- Короткое задание 1:
Какие новые региональные образования перечислены во фрагменте о региональной политике?
- Короткое задание 2:
Выпишите из фрагмента о региональной политике отрывок от слов «В этом направлении» до слов «развития [Осипов, 2007].» включительно.

- Избранный фрагмент:
.....

В этом направлении необходимо продолжение политики укрепления регионов. Несмотря на определенные административные и социально-психологические издержки, функционирование новых региональных образований, таких как Камчатский край, Пермский край, Забайкальский край, дает повод для сдержанного оптимизма, поскольку свидетельствует о постепенном исчезновении рисков социально-территориальной изоляции, укрепления внутрирегиональной мобильности, целенаправленного использования финансовых ресурсов для реализации социально-инвестиционных проектов. Необходимо добиться понимания того, что отмеченный процесс не является только уделом амбиций региональных элит, но и связан с перспективами социально-инвестиционного развития [Осипов, 2007].
В силу территориальных масштабов, множественности социальных проблем в региональном пространстве России при их доминантной однотипности политика укрупнения вли-
яет и на скорость решения актуальных проблем регионального развития и способствует закреплению стратегии культурной безопасности как представляющей реальный практический интерес. Действительно, одно дело - производить часто малорезультативный мониторинг настроений в региональном социуме, связанных с синдромами «заброшенности» и «самоизоляции», другое - предотвращать риски, определяемые региональными диспропорциями.
В этом отношении вступает в действие вектор социально-инвестиционного развития, формирование условий для роста социального оптимизма, понимания того, что кризис в стране связан в основном с внутренними факторами, с тем, что в обществе настроения «жизнь будет хуже» определяют сужение возможностей социально-инвестиционного развития. Есть расхожее мнение, что причиной большинства «бед» в российских регионах является то, что население так и не научилось работать в условиях рынка. Однако по этому поводу можно привести основательные возражения, связанные с тем, что в России так и не сложился нормативный рыночный порядок, что большинство российских регионов прошли период деиндустриализации, но так и не вступили в эпоху экономики знания, что в качестве одной из главных причин можно назвать отсутствие последовательной региональной политики.

.....

- Исходные данные:
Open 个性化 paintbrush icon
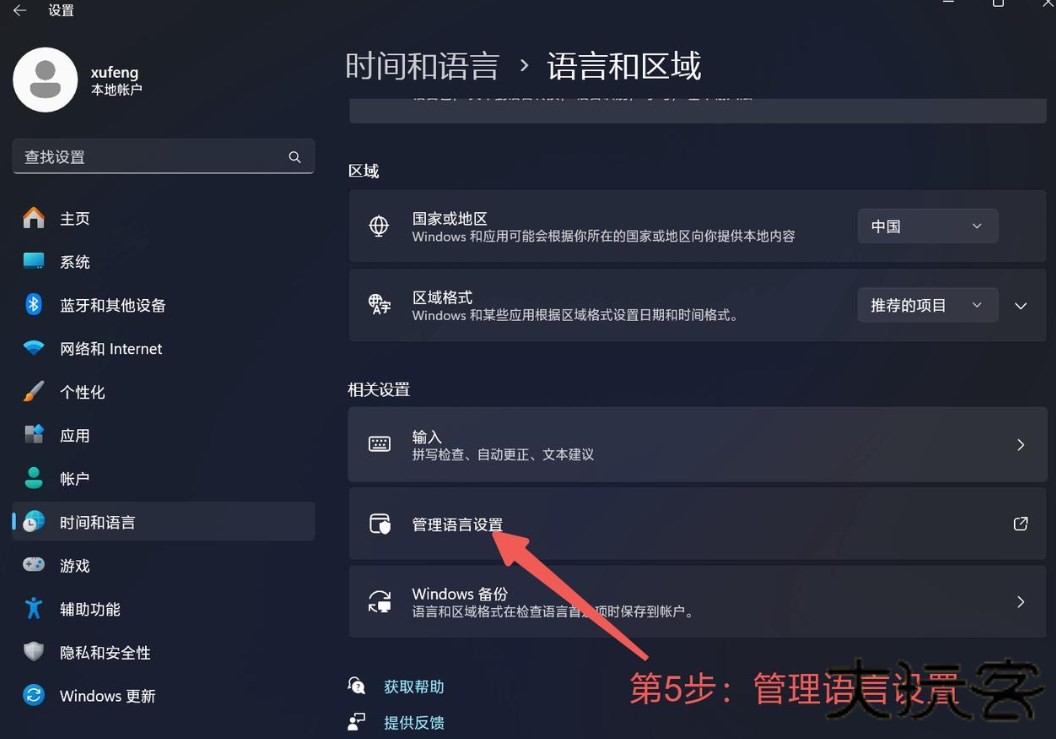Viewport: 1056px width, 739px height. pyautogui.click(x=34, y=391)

.....

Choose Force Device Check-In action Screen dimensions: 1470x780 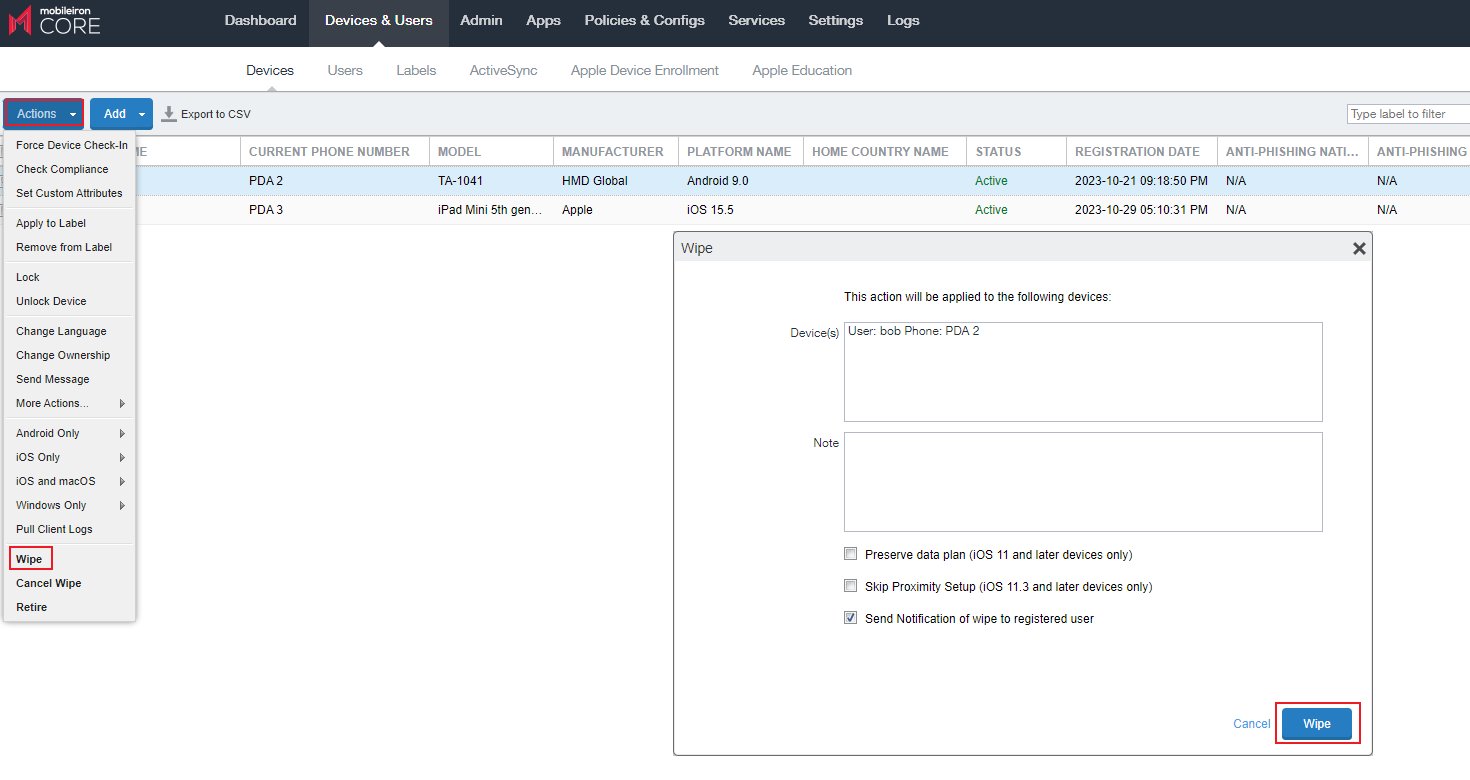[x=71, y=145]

.....

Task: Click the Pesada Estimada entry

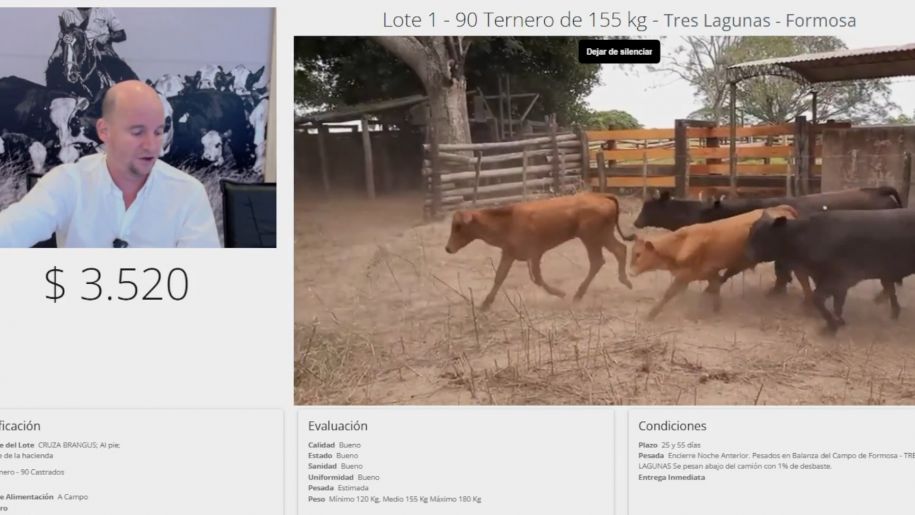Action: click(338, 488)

.....

- Разобранный ответ 1:
Камчатский край, Пермский край и Забайкальский край.

- Разобранный ответ 2:
В этом направлении необходимо продолжение политики укрепления регионов. Несмотря на определенные административные и социально-психологические издержки, функционирование новых региональных образований, таких как Камчатский край, Пермский край, Забайкальский край, дает повод для сдержанного оптимизма, поскольку свидетельствует о постепенном исчезновении рисков социально-территориальной изоляции, укрепления внутрирегиональной мобильности, целенаправленного использования финансовых ресурсов для реализации социально-инвестиционных проектов. Необходимо добиться понимания того, что отмеченный процесс не является только уделом амбиций региональных элит, но и связан с перспективами социально-инвестиционного развития [Осипов, 2007].